__WHAT THIS TASK INVOLVES__: Filter the records down to the lines that hold the word "below", and copy each of those lines.

__RECORDED INFORMATION__:
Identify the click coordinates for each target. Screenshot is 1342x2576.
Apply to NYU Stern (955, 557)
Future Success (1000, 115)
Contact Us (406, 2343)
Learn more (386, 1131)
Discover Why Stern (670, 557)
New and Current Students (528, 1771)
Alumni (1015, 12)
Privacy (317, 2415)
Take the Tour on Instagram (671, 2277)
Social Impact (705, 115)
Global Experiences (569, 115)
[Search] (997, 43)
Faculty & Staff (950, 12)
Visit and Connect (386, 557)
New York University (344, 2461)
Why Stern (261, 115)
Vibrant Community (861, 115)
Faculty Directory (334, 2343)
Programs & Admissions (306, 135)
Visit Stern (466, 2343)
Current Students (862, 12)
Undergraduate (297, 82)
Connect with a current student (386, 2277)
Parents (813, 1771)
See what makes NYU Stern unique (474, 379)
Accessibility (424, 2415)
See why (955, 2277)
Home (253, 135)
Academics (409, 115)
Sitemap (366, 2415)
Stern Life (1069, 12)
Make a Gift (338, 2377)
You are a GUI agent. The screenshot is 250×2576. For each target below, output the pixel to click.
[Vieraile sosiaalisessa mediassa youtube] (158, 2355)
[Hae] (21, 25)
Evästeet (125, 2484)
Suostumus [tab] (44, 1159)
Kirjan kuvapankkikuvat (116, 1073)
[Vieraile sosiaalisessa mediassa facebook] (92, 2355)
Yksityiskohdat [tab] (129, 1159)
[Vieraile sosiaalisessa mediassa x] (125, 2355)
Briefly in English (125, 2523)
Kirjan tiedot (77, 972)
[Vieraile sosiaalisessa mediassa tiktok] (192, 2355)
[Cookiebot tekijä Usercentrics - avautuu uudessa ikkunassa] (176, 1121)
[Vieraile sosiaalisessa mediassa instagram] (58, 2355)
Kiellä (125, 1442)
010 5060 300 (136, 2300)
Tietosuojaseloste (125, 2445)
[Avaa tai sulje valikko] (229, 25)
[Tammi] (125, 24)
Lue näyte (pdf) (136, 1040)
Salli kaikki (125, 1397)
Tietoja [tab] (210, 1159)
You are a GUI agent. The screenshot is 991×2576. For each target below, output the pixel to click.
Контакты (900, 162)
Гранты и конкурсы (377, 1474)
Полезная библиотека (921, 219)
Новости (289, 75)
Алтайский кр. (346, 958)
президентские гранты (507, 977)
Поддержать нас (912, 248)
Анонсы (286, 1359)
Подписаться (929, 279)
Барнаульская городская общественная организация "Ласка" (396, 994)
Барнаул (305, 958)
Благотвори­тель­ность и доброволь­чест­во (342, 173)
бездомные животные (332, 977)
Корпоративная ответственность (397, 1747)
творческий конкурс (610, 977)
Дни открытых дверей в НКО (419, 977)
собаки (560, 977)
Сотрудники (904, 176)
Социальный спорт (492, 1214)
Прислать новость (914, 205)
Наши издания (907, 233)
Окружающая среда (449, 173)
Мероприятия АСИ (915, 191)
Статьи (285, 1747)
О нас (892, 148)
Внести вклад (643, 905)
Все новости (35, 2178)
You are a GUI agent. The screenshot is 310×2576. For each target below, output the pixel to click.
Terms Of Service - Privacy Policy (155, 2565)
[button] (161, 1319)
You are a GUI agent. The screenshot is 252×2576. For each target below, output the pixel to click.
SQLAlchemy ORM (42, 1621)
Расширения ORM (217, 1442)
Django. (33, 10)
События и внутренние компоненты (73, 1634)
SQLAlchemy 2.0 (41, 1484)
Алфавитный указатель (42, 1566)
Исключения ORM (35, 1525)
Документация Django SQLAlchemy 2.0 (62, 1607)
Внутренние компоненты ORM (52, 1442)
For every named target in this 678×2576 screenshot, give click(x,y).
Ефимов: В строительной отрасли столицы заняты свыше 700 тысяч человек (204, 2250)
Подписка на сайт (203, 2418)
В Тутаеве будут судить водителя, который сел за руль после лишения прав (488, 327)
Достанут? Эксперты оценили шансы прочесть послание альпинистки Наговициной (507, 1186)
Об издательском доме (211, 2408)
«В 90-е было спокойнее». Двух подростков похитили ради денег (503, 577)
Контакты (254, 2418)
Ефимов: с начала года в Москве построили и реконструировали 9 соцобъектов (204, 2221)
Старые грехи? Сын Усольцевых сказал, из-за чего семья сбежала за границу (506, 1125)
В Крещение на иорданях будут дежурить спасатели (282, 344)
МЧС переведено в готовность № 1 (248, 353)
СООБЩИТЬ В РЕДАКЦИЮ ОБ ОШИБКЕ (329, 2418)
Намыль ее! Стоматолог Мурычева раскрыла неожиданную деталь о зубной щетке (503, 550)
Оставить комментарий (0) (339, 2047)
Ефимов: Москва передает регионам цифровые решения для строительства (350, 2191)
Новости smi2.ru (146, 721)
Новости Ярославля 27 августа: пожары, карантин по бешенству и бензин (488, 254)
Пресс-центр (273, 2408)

__REPLY__:
You are a GUI agent. The screenshot is 250×2576. For each target below, output the pixel to click.
You are a GUI agent. The screenshot is 991×2576. For each target below, output the pixel to click.
You are a GUI agent. The screenshot is 310×2576. For each target below, output the pixel to click.
You are a GUI agent. The screenshot is 252×2576. For each target below, output the pixel to click.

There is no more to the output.